Start of DATA SHOWN

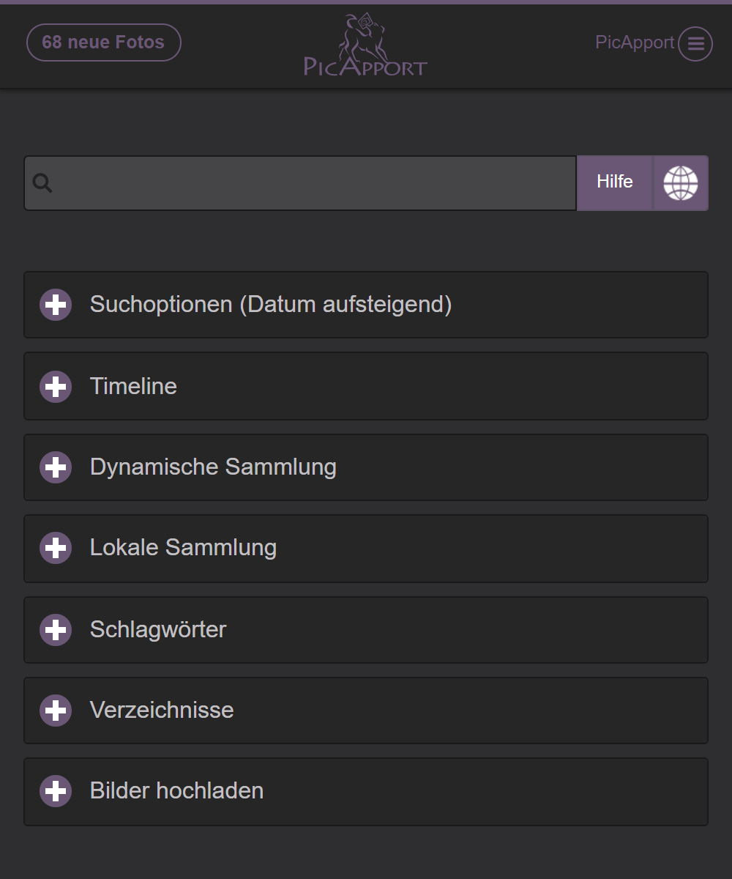Image resolution: width=732 pixels, height=879 pixels.
Task: Open the Dynamische Sammlung panel
Action: point(213,467)
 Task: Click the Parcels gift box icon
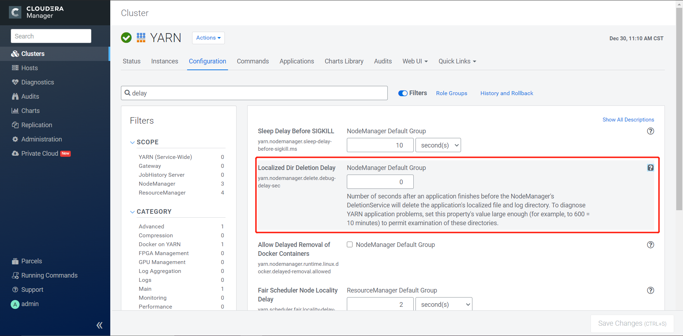15,261
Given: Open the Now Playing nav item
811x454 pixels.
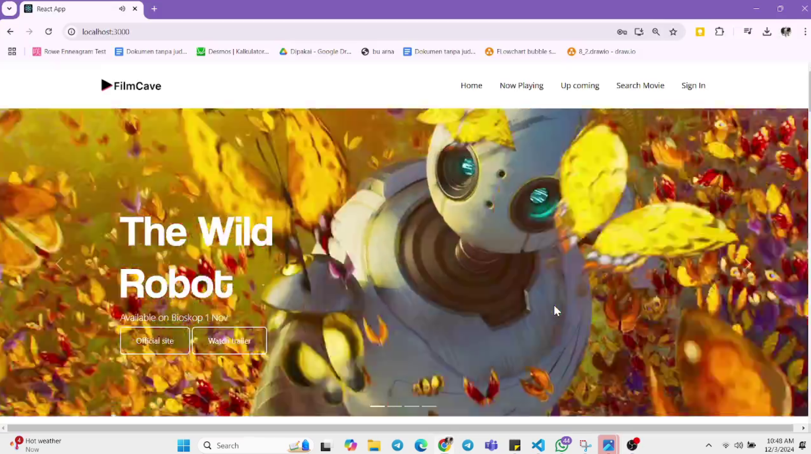Looking at the screenshot, I should (x=521, y=85).
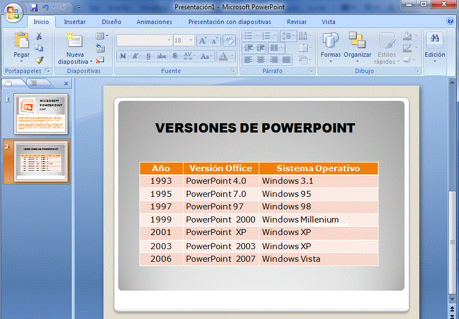Select the slide 1 thumbnail
Viewport: 459px width, 319px height.
pos(41,114)
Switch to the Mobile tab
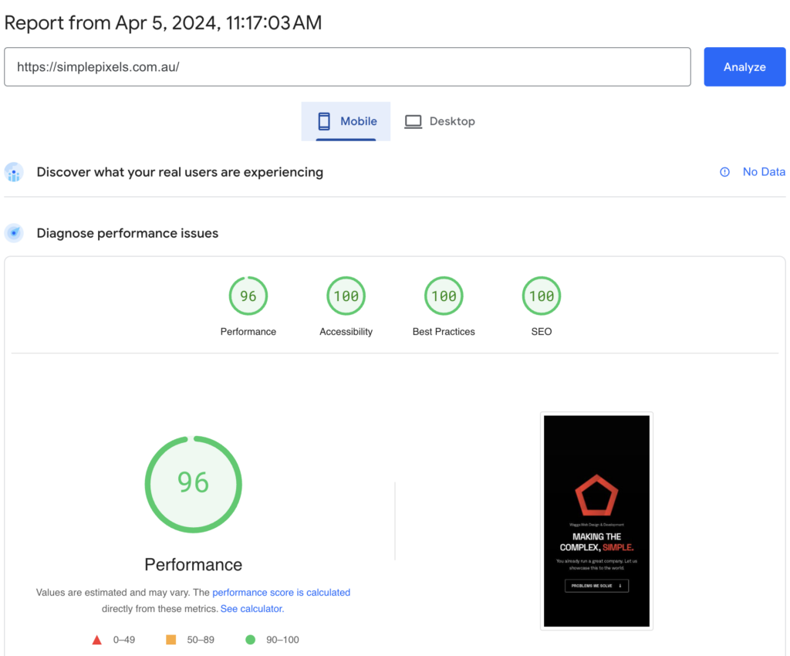Screen dimensions: 790x656 point(346,121)
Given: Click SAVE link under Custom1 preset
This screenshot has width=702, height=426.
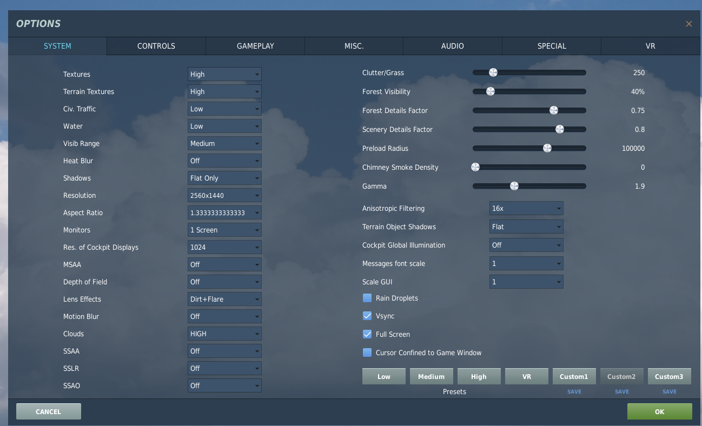Looking at the screenshot, I should [x=574, y=391].

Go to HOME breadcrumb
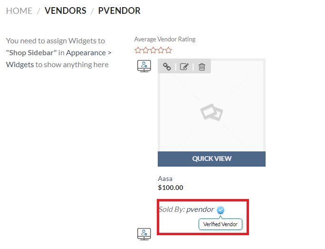(x=19, y=11)
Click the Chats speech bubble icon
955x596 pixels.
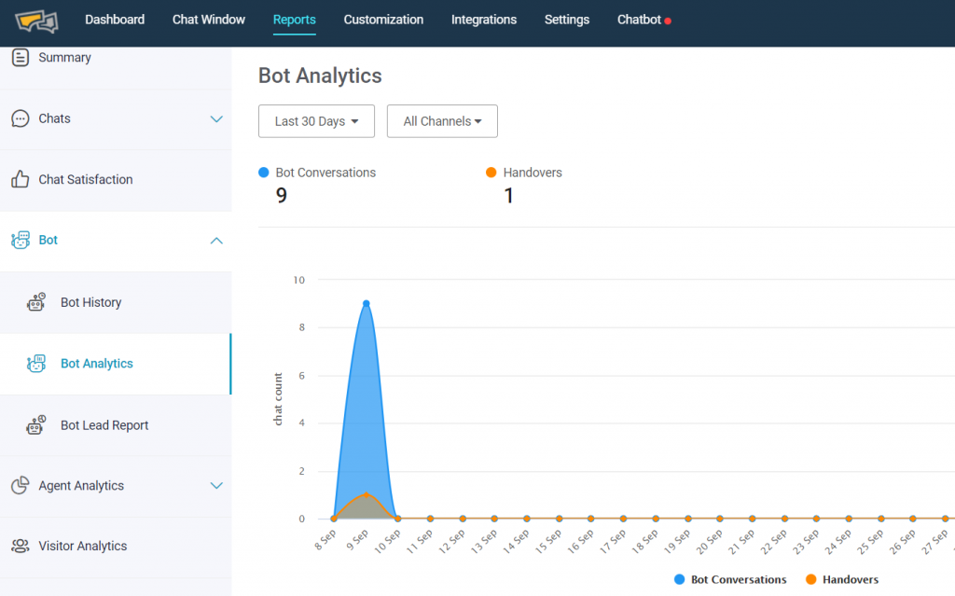point(21,118)

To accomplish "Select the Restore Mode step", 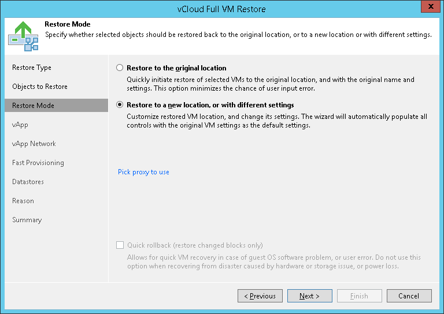I will (34, 106).
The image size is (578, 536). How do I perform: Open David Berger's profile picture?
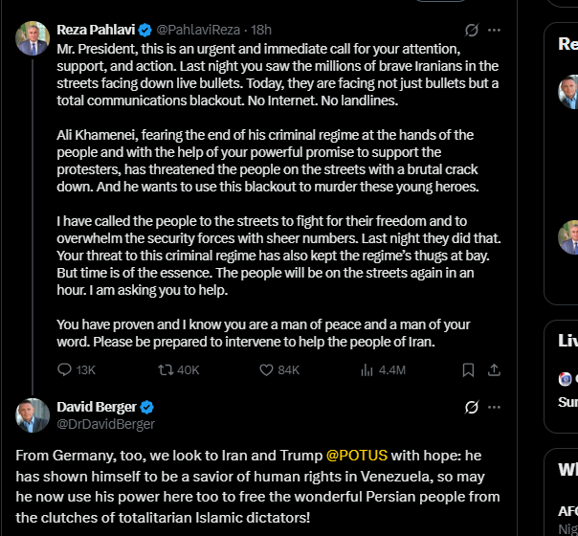tap(33, 414)
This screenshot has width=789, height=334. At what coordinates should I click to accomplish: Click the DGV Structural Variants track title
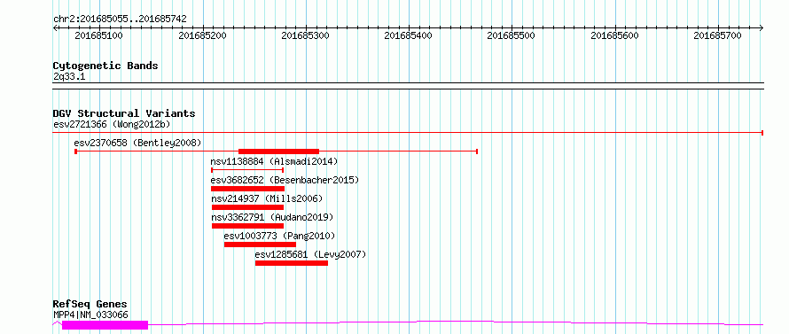124,113
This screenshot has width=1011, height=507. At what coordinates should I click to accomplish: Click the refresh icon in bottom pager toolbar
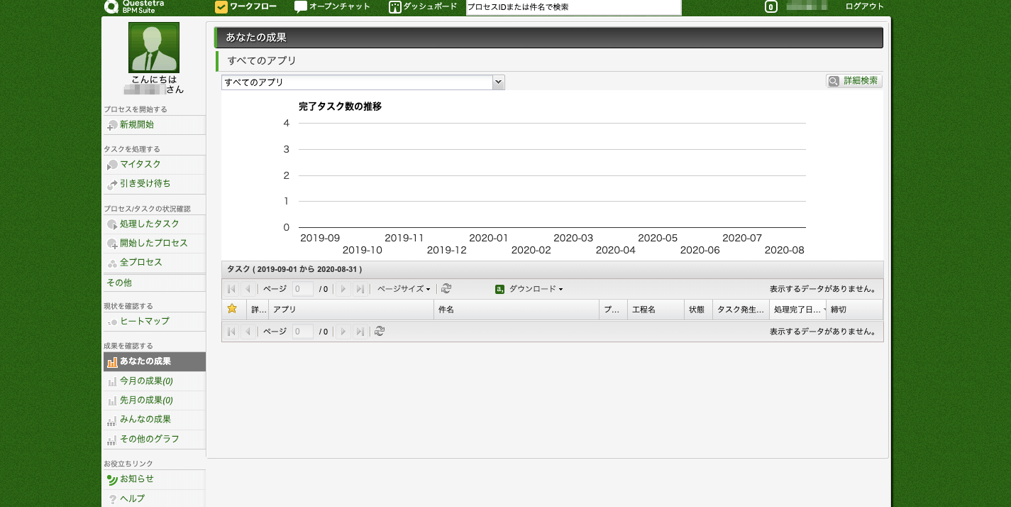[380, 332]
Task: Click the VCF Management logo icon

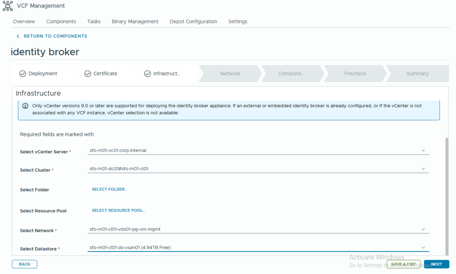Action: (8, 6)
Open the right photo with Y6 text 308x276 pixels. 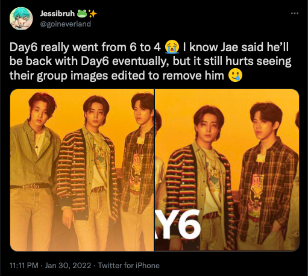[x=227, y=170]
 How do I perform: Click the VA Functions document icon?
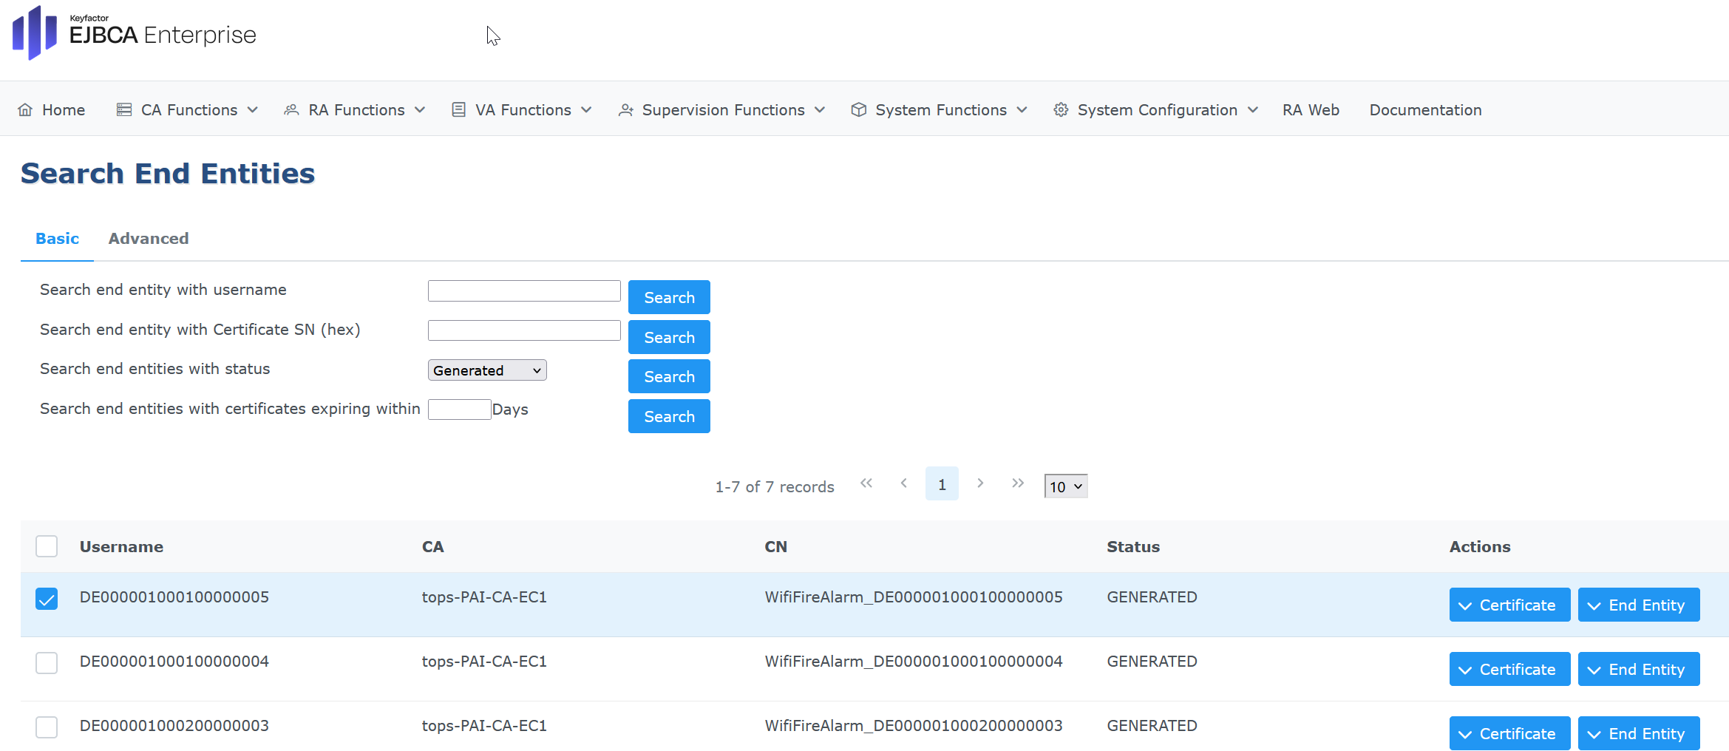coord(458,110)
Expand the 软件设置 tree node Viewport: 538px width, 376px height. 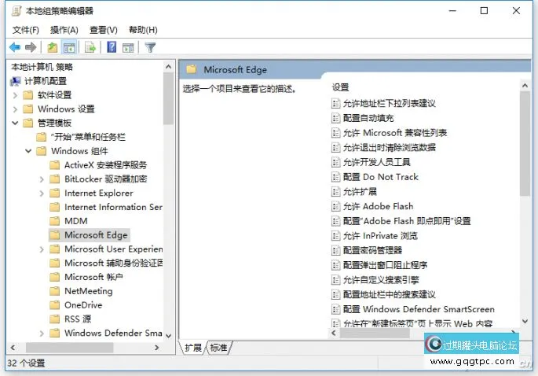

End of DATA SHOWN

Among the lines above, find each one containing the string "Given" and copy it.

Given: Open the Now Playing nav item
Given: Click SAVE link under Custom1 preset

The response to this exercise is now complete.